As promised in a prior post, here’s a sampling of issues that are grinding down doctors. Physician burnout is no mystery illness; we know the causes.
Electronic Medical Records (EMR). This modernization of medical data recording has
been a true gamechanger for billers and medical coders. For doctors, it continues to be a source of
great angst and frustration. A few years
ago, I was using 4 different EMR systems all at once. Sound like fun? It wasn’t.
EMR, despite its advantages, has been a potent force threatening
doctor-patient relationships. How do
patients feel watching their doctors pecking away at keyboards throughout most
of the visit with hardly any eye contact?
EMR also spews forth hours and hours of tasks and communications (previously known as paperwork) which
are hard for doctors to keep up with. Readers
are referred to the EMR Quality category on this blog for additional rants, I
mean commentary.
Demand for volume over quality. When any worker – professional or tradesman –
is tasked to work harder and longer, quality and morale suffer. This is a mathematical truth.
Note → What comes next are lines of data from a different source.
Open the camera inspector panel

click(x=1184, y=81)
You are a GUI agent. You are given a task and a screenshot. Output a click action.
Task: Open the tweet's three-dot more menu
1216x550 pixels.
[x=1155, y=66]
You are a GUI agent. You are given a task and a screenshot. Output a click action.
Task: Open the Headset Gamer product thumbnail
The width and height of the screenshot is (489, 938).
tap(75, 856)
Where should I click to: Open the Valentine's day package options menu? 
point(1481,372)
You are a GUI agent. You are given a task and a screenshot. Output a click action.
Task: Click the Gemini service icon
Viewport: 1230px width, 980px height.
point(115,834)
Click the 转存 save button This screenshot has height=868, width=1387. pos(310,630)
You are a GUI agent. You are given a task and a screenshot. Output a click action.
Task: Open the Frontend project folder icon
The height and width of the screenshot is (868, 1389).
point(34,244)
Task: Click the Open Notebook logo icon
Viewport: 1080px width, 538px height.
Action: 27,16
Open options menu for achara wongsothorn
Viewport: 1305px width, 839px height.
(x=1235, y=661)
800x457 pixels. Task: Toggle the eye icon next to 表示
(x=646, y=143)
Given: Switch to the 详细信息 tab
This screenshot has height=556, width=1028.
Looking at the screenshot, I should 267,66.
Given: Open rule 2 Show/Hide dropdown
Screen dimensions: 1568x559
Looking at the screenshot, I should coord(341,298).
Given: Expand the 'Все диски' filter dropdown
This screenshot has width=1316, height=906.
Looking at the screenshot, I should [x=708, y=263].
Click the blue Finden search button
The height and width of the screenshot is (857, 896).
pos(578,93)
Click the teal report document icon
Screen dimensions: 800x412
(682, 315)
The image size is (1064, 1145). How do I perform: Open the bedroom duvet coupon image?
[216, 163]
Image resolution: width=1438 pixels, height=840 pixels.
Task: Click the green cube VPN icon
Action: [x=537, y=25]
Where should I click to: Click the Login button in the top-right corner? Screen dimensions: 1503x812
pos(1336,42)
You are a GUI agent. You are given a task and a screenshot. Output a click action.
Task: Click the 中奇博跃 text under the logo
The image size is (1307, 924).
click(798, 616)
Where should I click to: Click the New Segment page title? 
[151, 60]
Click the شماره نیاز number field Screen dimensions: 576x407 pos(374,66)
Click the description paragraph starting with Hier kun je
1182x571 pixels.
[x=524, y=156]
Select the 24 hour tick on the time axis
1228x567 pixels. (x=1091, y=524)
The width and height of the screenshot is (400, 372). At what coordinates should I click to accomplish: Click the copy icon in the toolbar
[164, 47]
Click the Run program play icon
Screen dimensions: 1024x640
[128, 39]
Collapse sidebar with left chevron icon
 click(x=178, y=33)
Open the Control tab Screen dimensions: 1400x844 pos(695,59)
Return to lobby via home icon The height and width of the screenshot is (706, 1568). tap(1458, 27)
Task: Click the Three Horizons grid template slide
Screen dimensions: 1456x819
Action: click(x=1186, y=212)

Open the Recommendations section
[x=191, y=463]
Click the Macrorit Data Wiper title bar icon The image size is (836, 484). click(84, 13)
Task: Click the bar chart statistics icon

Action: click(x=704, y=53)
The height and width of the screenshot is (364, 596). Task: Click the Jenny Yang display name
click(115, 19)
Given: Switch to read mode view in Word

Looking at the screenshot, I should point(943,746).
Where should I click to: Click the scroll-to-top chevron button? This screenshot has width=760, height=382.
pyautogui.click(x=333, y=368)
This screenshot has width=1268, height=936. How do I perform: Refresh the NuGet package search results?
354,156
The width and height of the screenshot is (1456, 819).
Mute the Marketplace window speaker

Ask your doctor how this feels. As a courtesy, bring alone some antacids as
your doctor will surely need some soothing.
Trapped in the coding and billing labyrinth. I don’t have the space here to detail the
complexity involved in deciding what fee to charge each patient. Many physicians tend to undercharge to avoid
being cited and then audited for overcharging. But we are often called upon to address billing and coding issues which are often beyond our knowledge and siphons away time from actual patient care.
Insurance company denials for recommended diagnostic testing
and medicines. Yes, there is an appeals
process which would drain the strength from a seasoned Navy SEAL warrior. Recently, I called the Appeals Line to
advocate for a patient and hung up after 1 hour and 45 minutes. Was I too impatient? Should I have hung on just a little longer?
Administrative torture.
Physicians incinerate many hours each week sorting through e-mails,
forms and paperwork, participating in various meetings of questionable value, adjusting to
ever changing policies and rules, staying current with compliance requirements, responding to
a high volume of patients who contact us each day electronically and enduring
periodic upgrades to the EMR. Is there
any way to prune this wildly overgrown tree?
Frustrated patients.
Consumers of medical care have their own legitimate gripes against the
medical system. And many of them are also
sick. Understandably, their justifiable
anger and exasperation can adversely affect relationships with their
caregivers. This reality certainly
erodes doctors’ professional satisfaction.
The de-professionalization of the medical profession. This has become widespread as more physicians
have become employees. Physician
autonomy is largely non-existent. Physicians’ schedules, time-off requests,
staff hiring and work grievances are often subject to the authority of others
who are not medical professionals. If
you don’t treat folks as professionals, do you expect that they will feel and
act professionally?
In a future post, I’ll offer some ideas on how we might douse the burnout fire.